Google scuppers Team Internet acquisition after profit warning
A Norwegian private equity company has dropped its plans to acquire Team Internet after Google changed the way it handles advertising on parked domains, a key source of revenue for the company.
Oslo-based Verdane had a deadline of today to announce a formal offer for the company, but instead said it “does not intend to make an offer” because “there has been a material change of circumstances”.
While Verdane did not elaborate, there was a simultaneous announcement from Team Internet that Google’s recently announced changes to AdSense for Domains present a “challenge” that will harm its business faster than it can adapt.
Google said last week that as of March 19 it will start opting its advertisers out of AFD, the service domainers and registrars use to monetize many parked domain names.
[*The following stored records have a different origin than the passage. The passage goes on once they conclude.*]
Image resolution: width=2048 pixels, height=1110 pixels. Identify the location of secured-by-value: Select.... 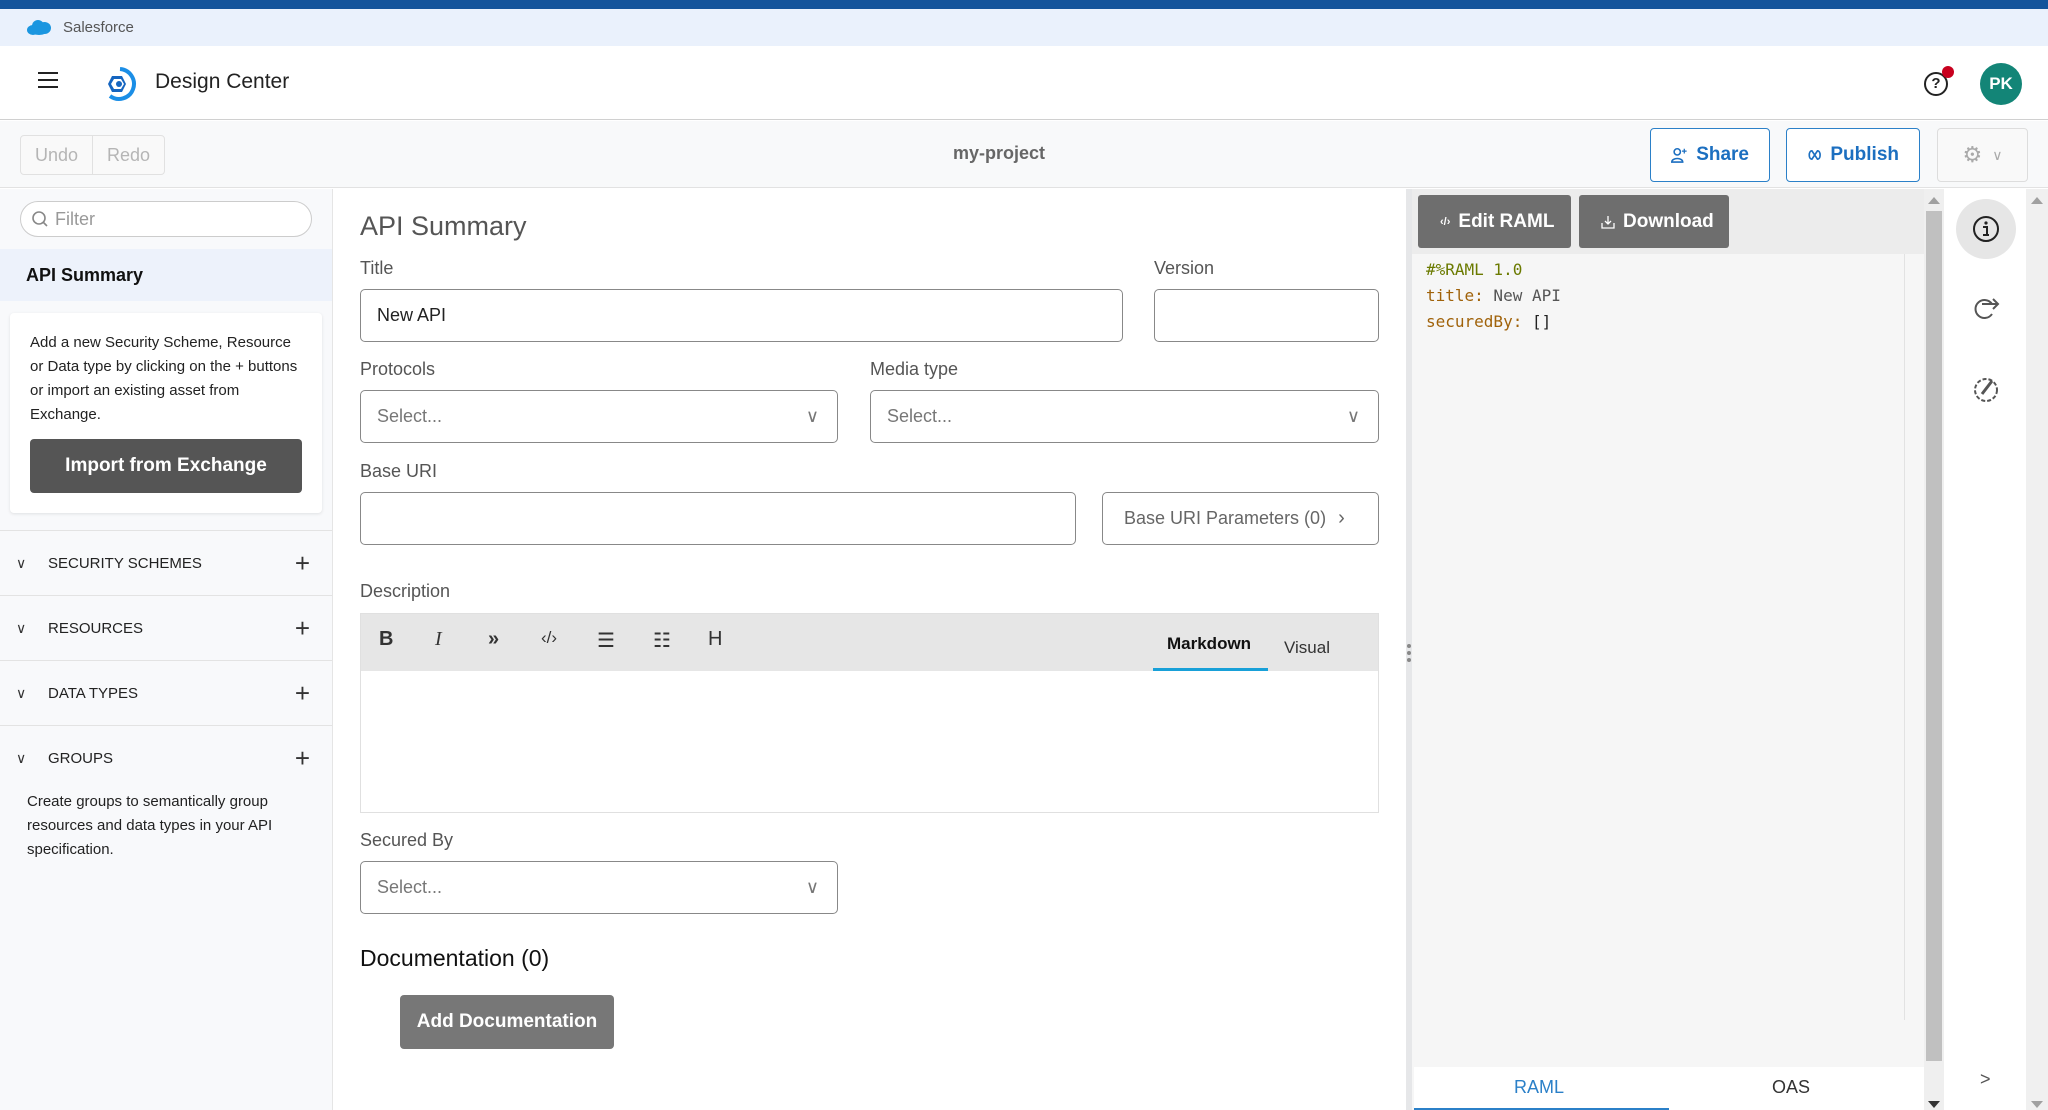
(410, 887).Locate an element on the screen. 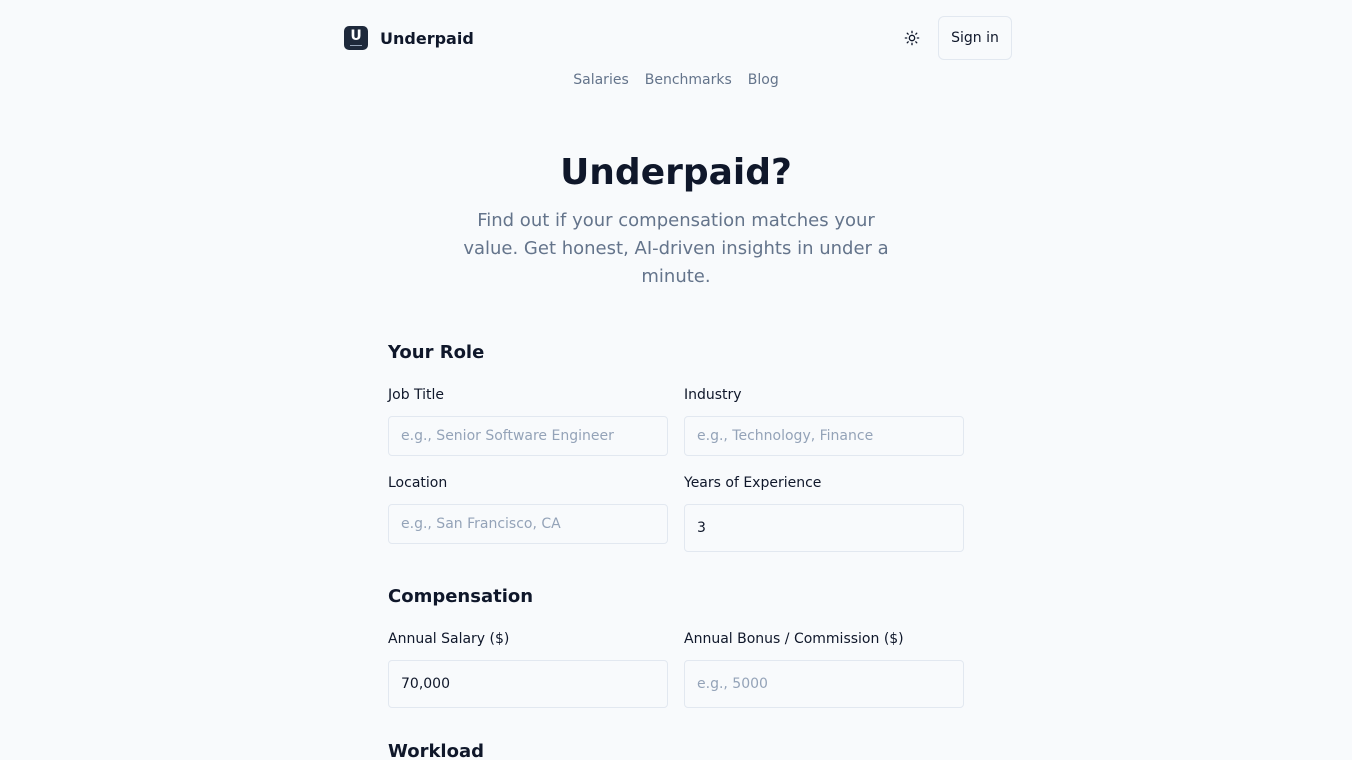 This screenshot has width=1352, height=760. page-title: Underpaid? is located at coordinates (676, 172).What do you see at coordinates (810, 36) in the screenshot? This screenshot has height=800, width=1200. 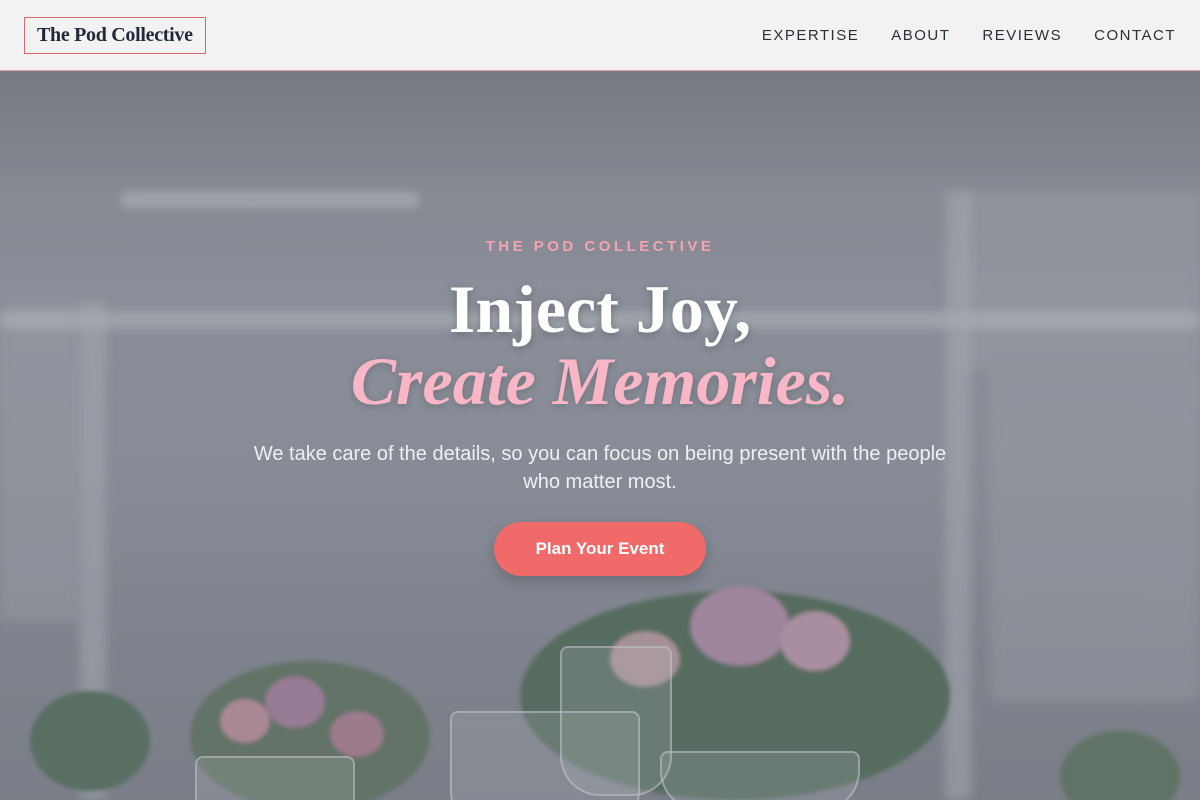 I see `nav-expertise: EXPERTISE` at bounding box center [810, 36]. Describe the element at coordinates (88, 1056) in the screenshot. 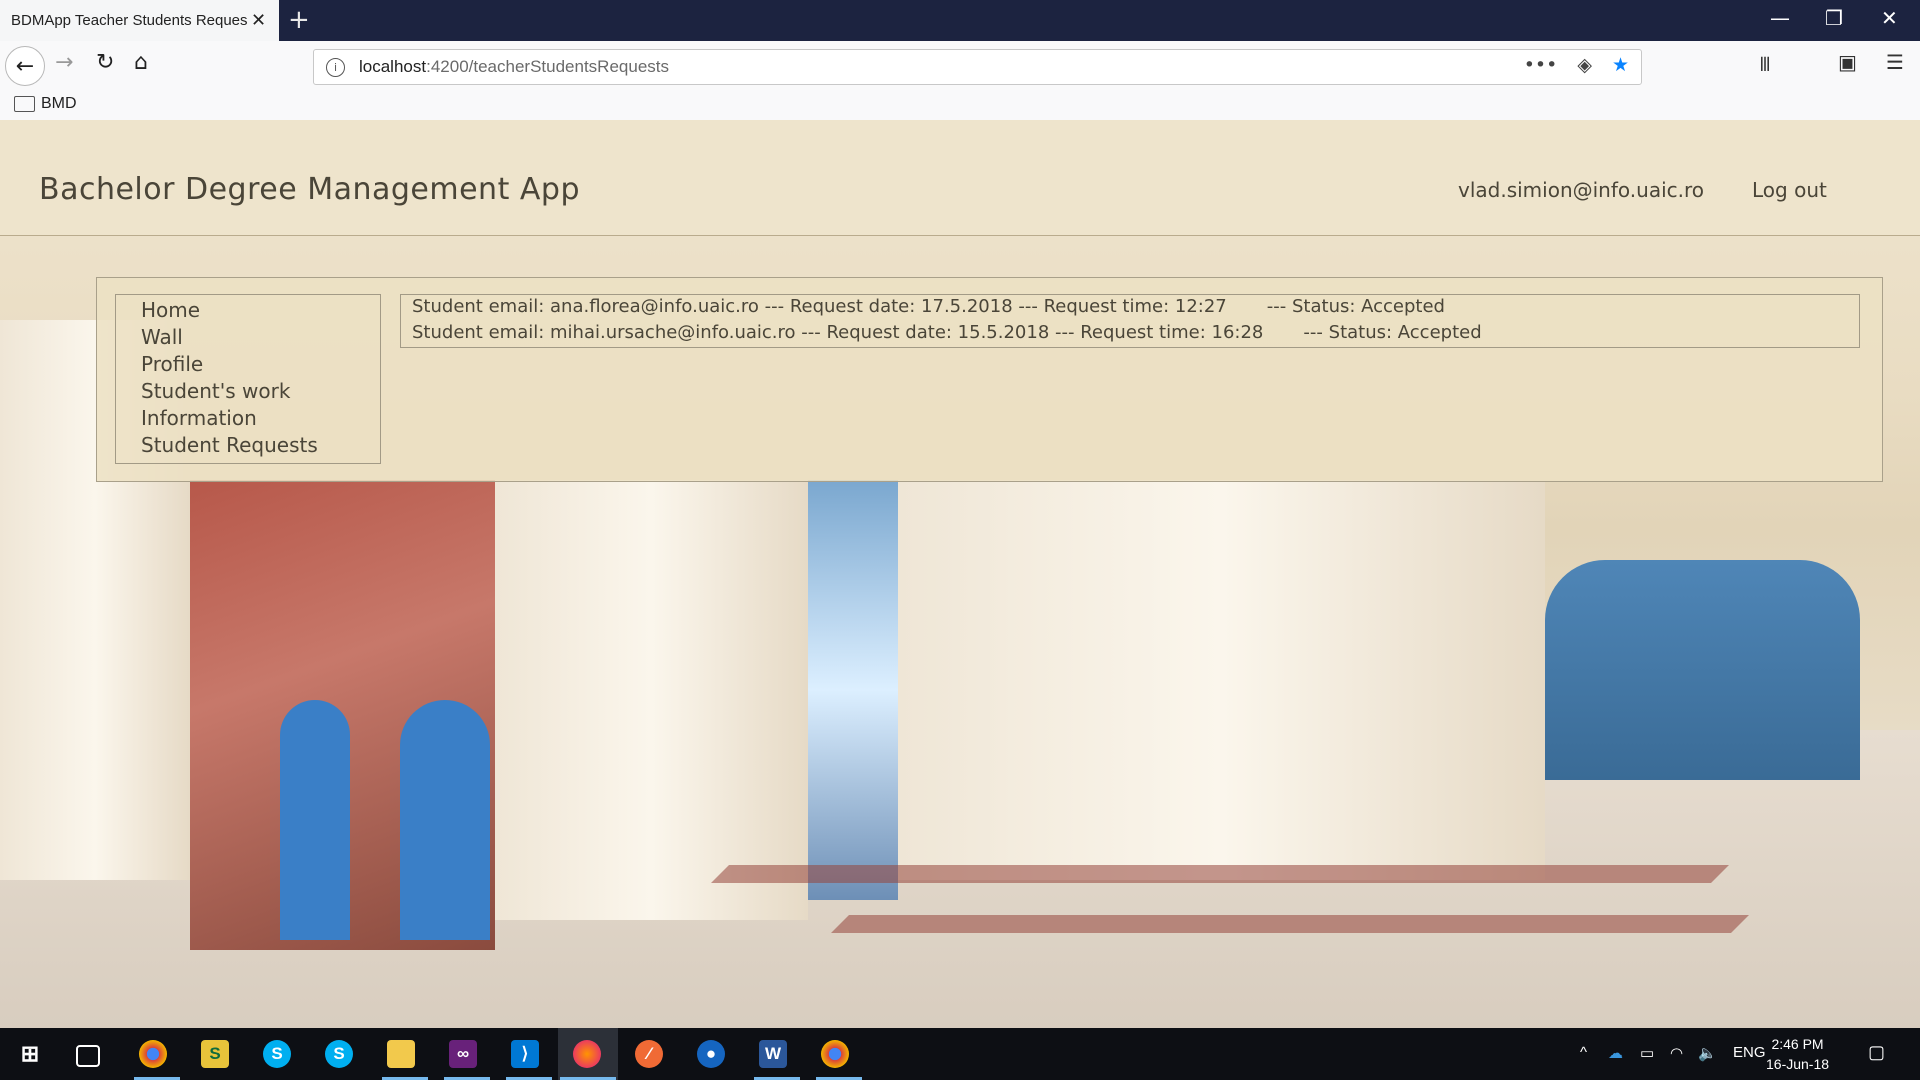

Advertisers will be able to opt back in, but are not expected to do so en masse.
Team Internet’s Search reporting unit made $72 million of its $91 million net revenue from AFD last year, which it expects to decline following the changes.
The company said it plans to instead monetize its domains using Google’s newer Related Search On Content product, which shows Google search results including paid results on the publishers’ own sites, based on the content of the page.
That presumably means Team Internet is going to have to populate its domains with spammy, low-quality and presumably AI-generated content, in order to trigger the RSOC contextual algorithm. Thanks, Google!
“The market development has been long-anticipated, though the announced acceleration is a challenge,” Team Internet told investors.
“It is anticipated that, during this transition period, contributions from AFD will decline faster than contributions from RSOC appreciate, meaning that the financial performance of Team Internet’s Search segment will see a trough in 2025 before it recovers from 2026 onwards and returns to the long-term pattern,” it added.
It expects adjusted EBITDA to more than halve for the year in its Search segment, from $57 million last year to between $20 million and $25 million this year. The company said its domains business, which includes its registry and registrars, should be unaffected.
But that domains business seems to be still up for sale. Team Internet said it has received “repeated approaches” for the domains unit and is carrying out a “comprehensive review of its asset ownership”.